Presence of retrotransposons as evidence for sex in T. vaginalis

TEs are ubiquitous and present in many living organisms, and their type, diversity, and frequency of occurrence in a genome are some predictors of the type of reproduction. Asexual organisms frequently lack Class I TEs (also called retrotransposons, derived from RNA), while organisms that undergo a sexual cycle can contain Class II (DNA-derived) TEs as well as Class I TEs [18]. The T. vaginalis genome is unique among parasitic protists because it contains 30,000–40,000 Class I and II TEs in more than 50 different families, with TEs making up close to 40% of the genome. In addition, there are far fewer Type I than Type II TEs, and members of each family show very little genetic diversity [3]. Studies have shown that members of the Type II Tc1/mariner family are active [19], show insertion-site polymorphisms among different strains, and exhibit reduced expression of T. vaginalis genes in close proximity to a mariner insertion [12]. Thus, the deleterious effects of active and transposing TEs in the T. vaginalis haploid genome have the potential to be exceptionally high, especially if the parasite is asexual, and could potentially lead to its extinction. While T. vaginalis has most likely developed a mechanism to mitigate the deleterious effects of TEs, it seems most likely that stable TE copy numbers in T. vaginalis are maintained through the interplay of recombination, sexual reproduction, and natural selection, as has been hypothesized [20].

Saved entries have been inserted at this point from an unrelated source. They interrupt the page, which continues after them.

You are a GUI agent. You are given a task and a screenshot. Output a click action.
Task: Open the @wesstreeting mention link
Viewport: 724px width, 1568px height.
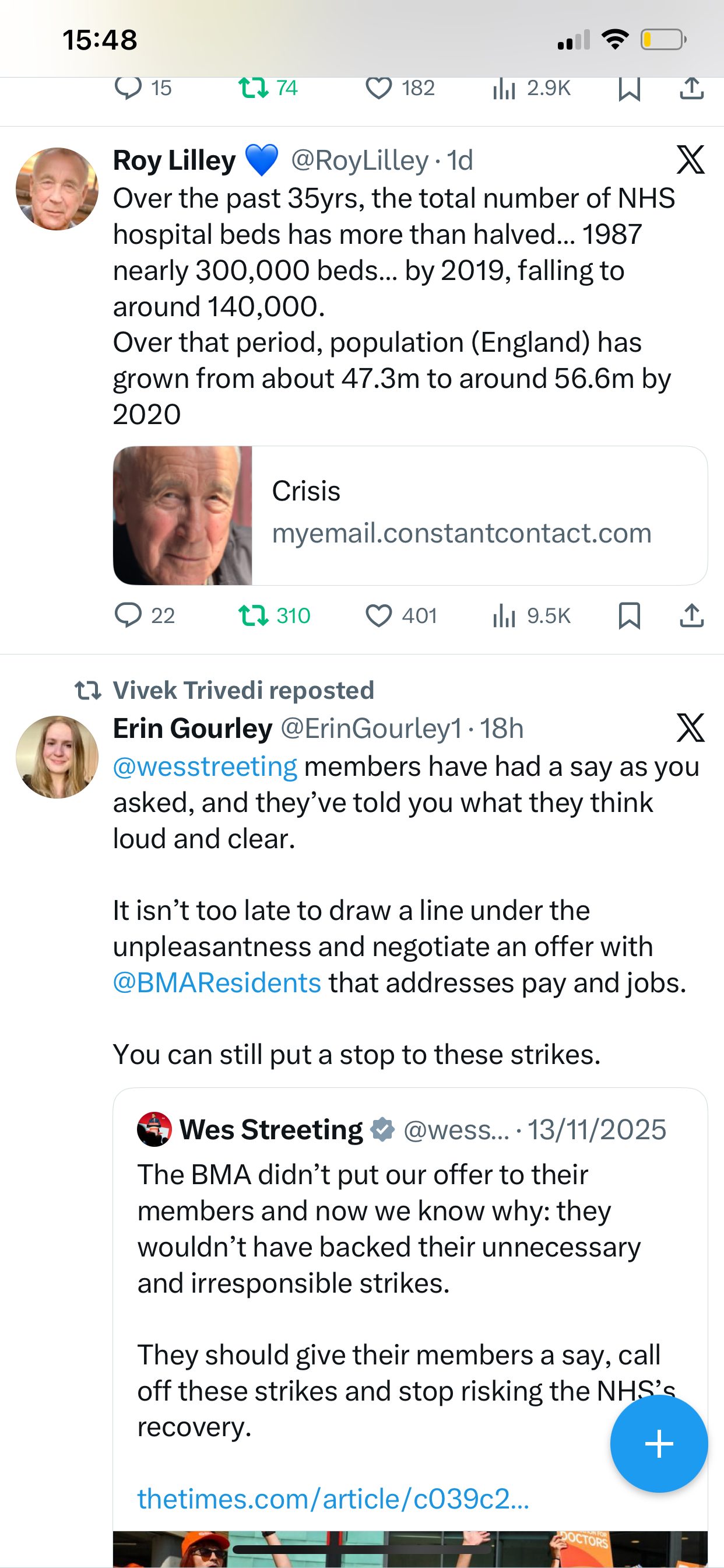(x=205, y=767)
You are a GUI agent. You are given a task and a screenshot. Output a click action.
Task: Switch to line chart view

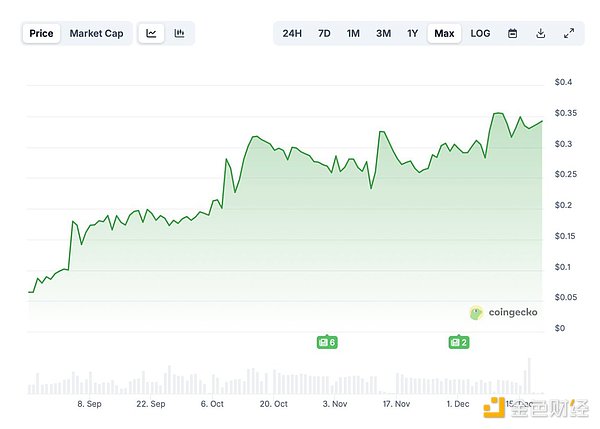click(x=151, y=33)
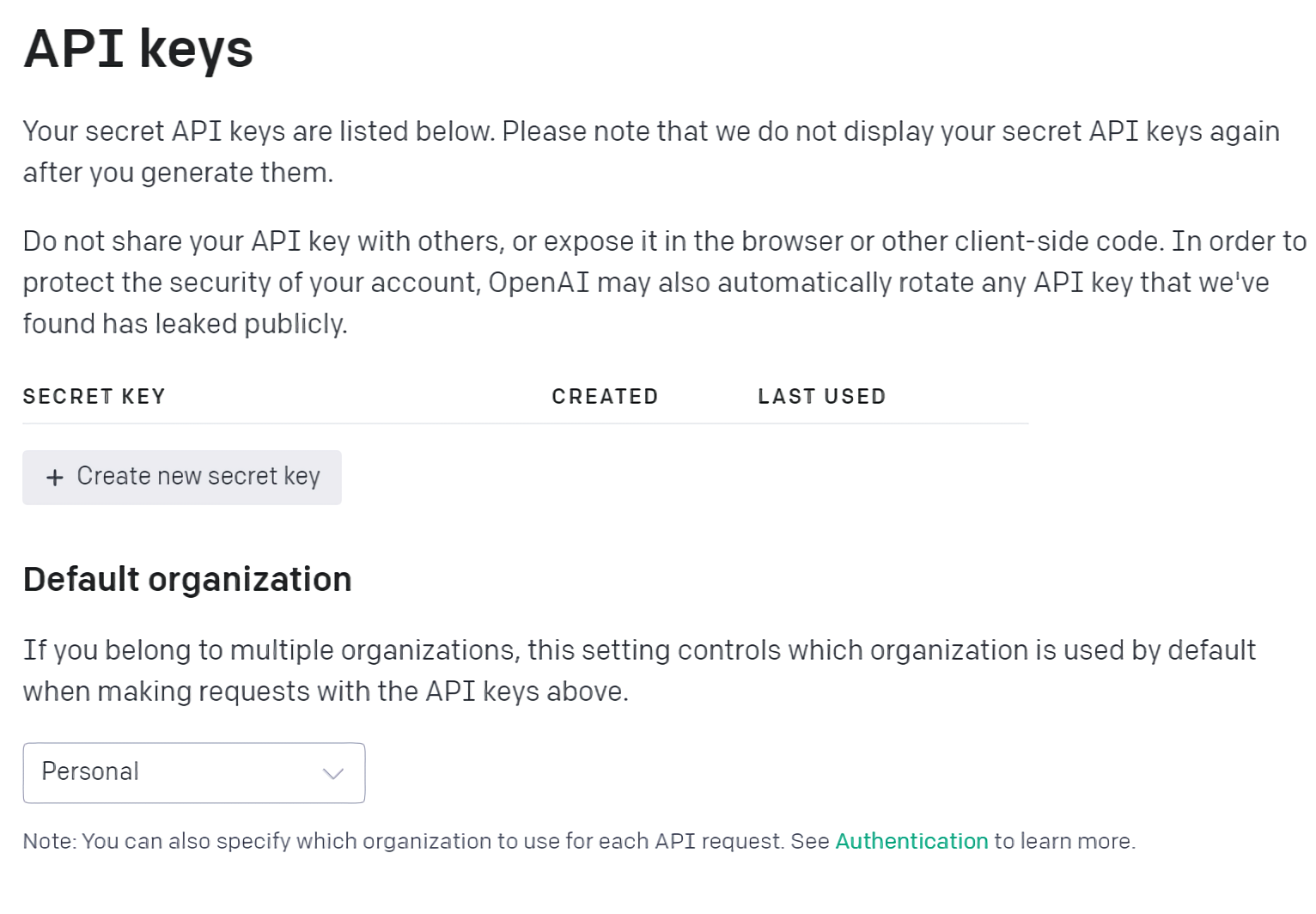Click the 'after you generate them' line
Viewport: 1316px width, 914px height.
point(178,173)
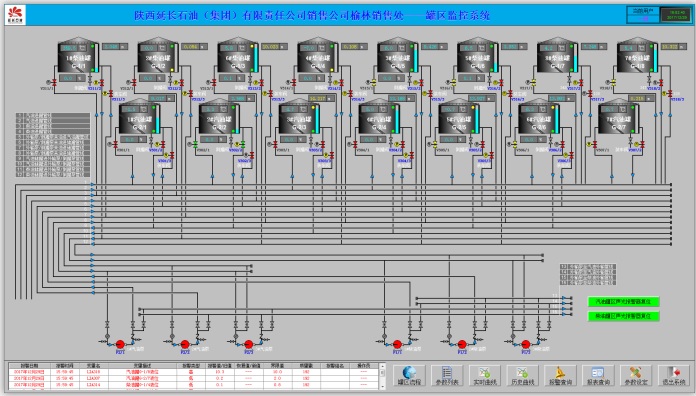Open the 报警查询 bell icon
This screenshot has width=696, height=396.
560,376
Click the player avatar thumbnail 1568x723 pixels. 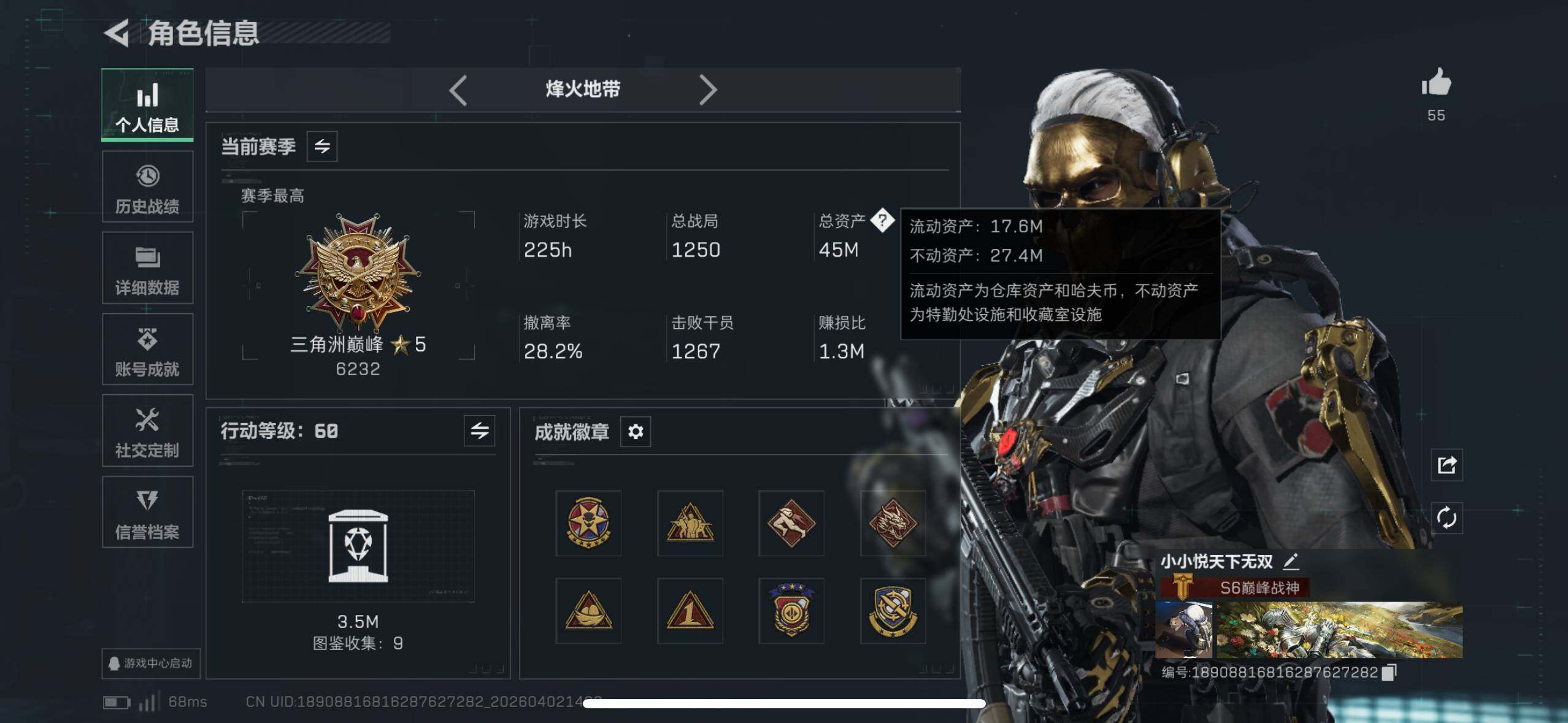click(1183, 630)
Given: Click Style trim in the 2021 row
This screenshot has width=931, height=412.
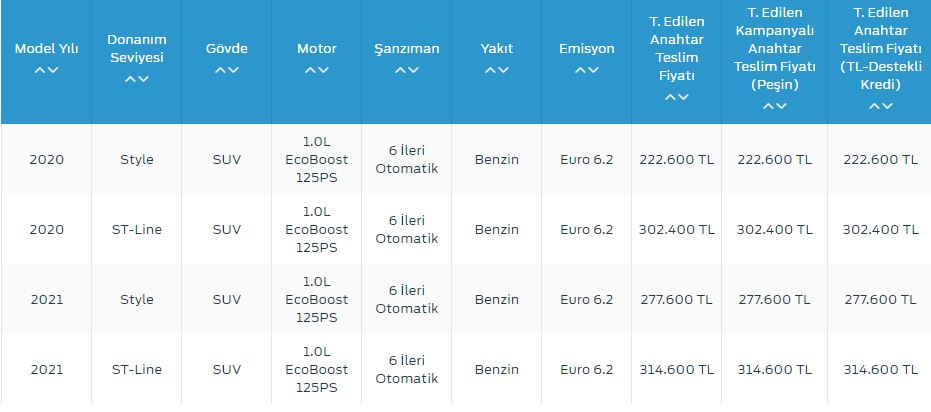Looking at the screenshot, I should coord(137,299).
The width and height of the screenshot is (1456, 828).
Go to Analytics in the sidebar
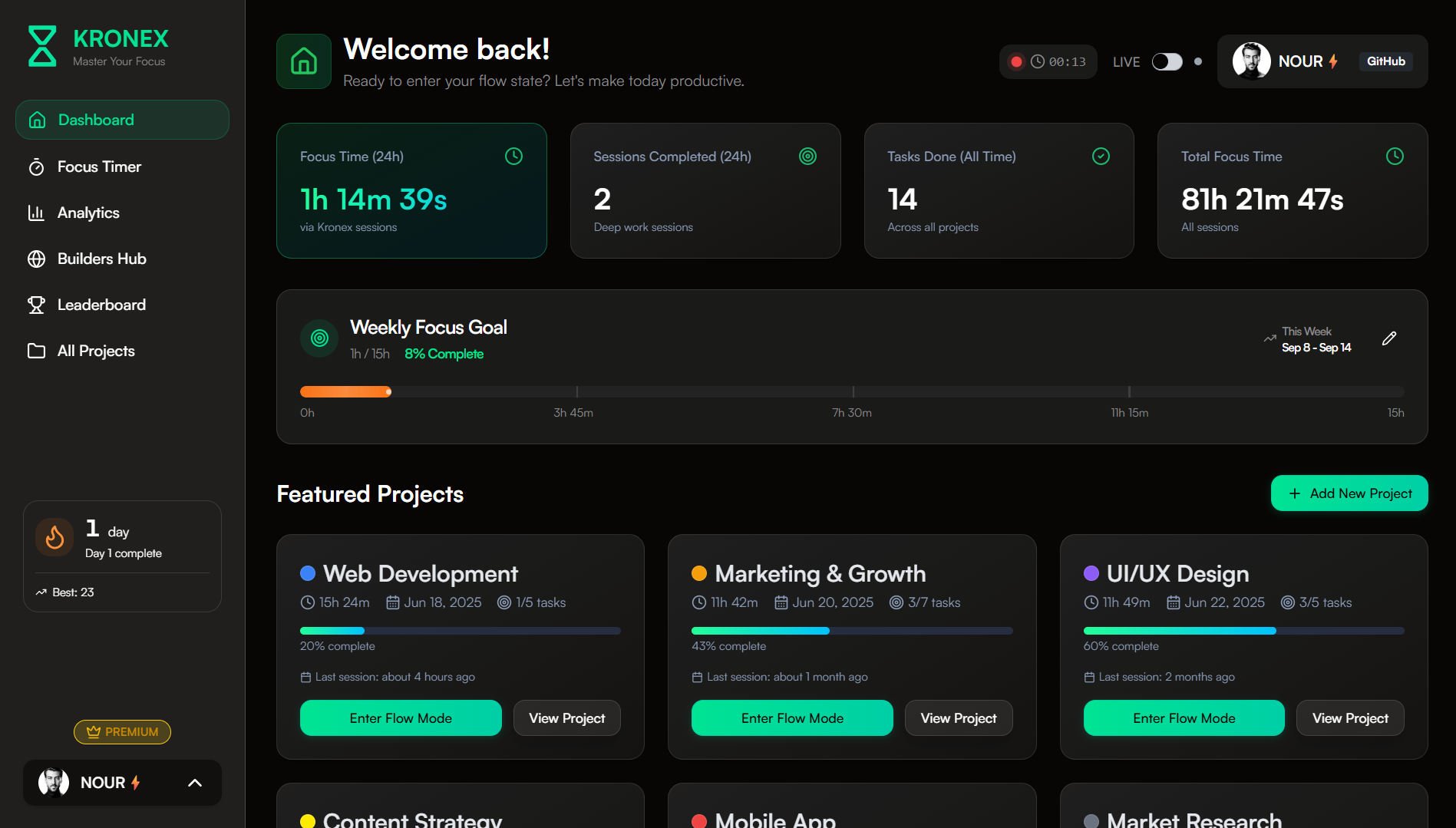coord(88,213)
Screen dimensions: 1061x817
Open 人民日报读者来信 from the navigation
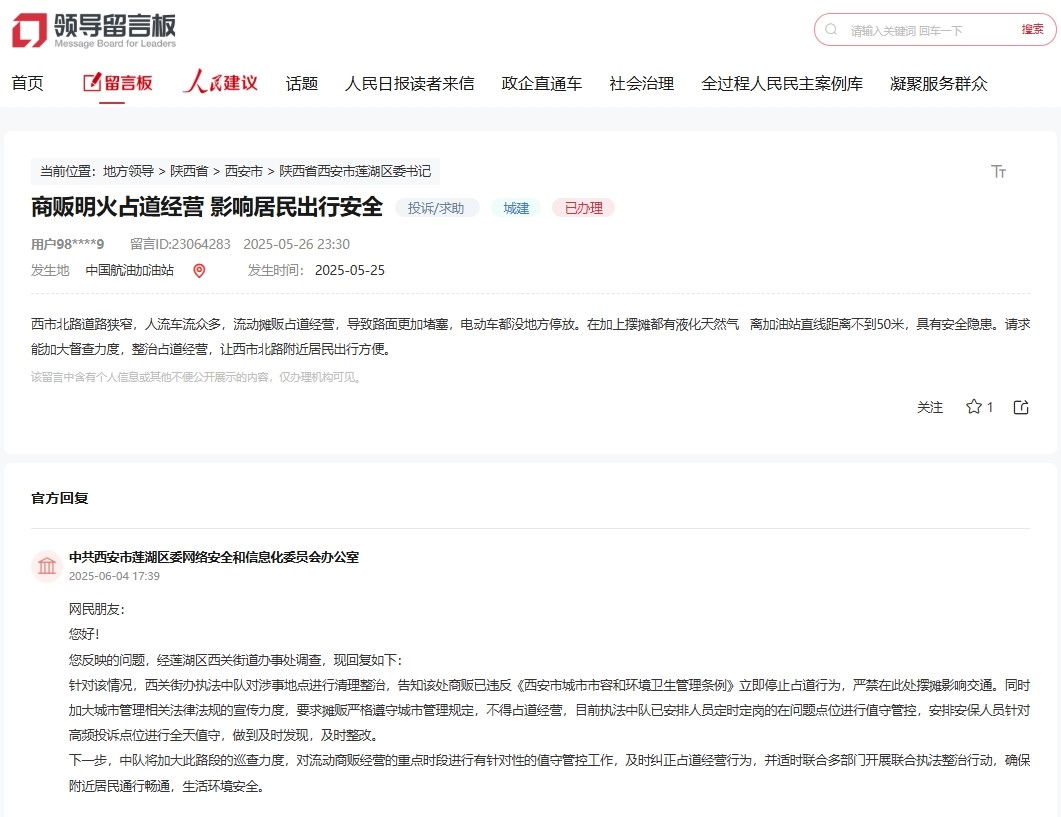pyautogui.click(x=411, y=83)
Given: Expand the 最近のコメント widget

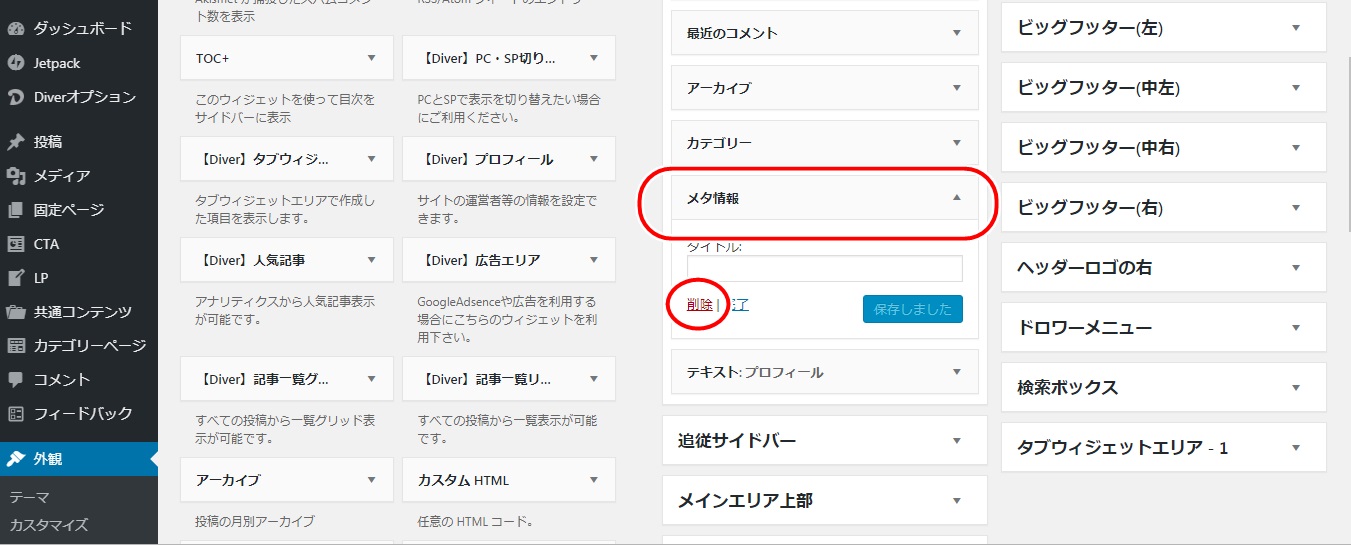Looking at the screenshot, I should [x=956, y=33].
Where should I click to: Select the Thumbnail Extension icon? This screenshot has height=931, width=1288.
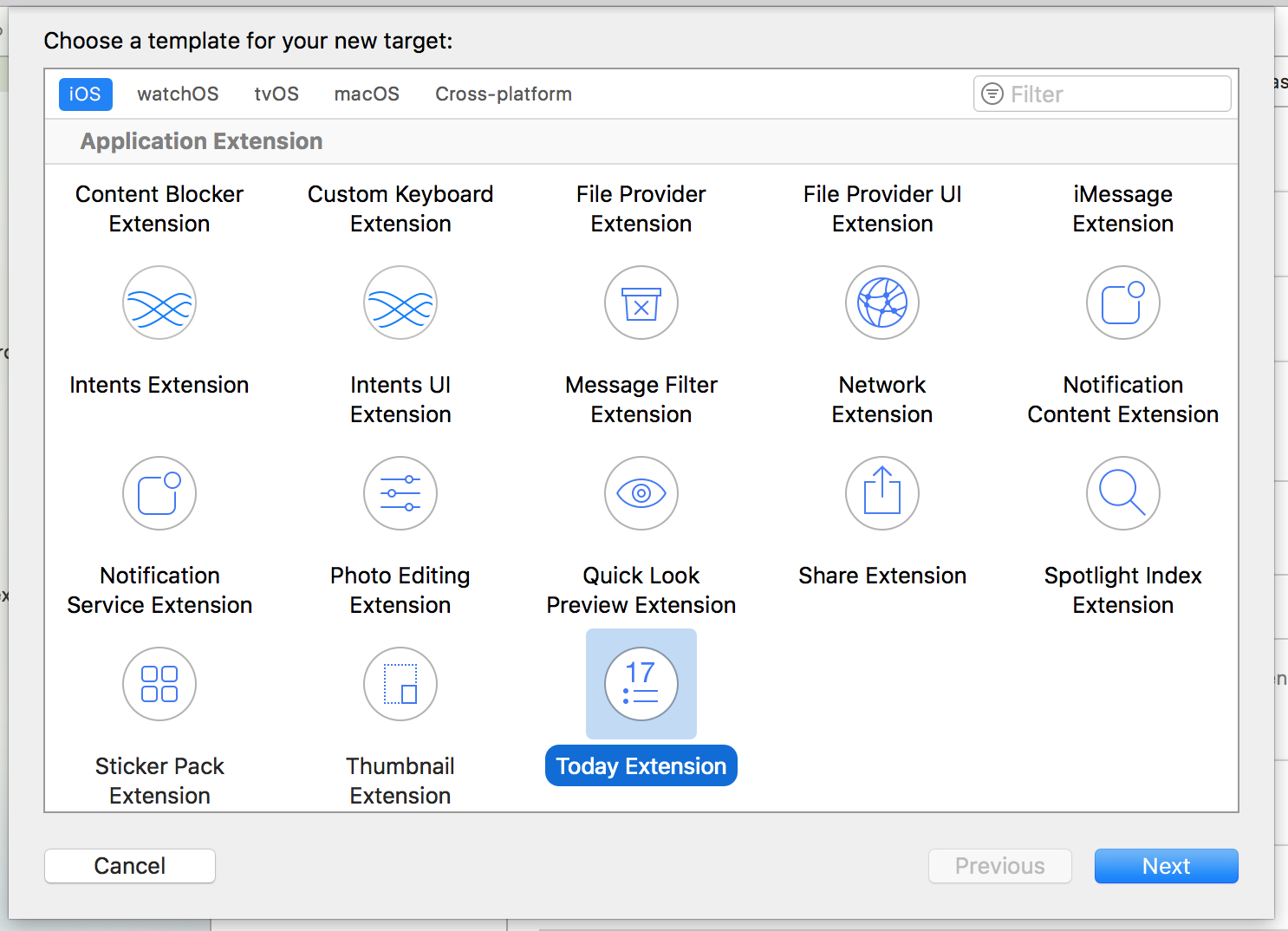click(x=400, y=684)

Sexual reproduction is highly common among eukaryotes, and many eukaryotic microbial pathogens have recently been found to have extant cryptic sexual cycles, enabling them to increase genetic diversity, purge deleterious mutations, and be successful in the face of host immunity or drug pressure. While we know that T. vaginalis is transmitted during sexual contact, we don't know whether the parasite itself has sex. Here we have summarized some of the recent advances in T. vaginalis biology that provide compelling evidence that the parasite has an active sexual cycle—possibly cryptic—or had sex recently in its evolutionary past.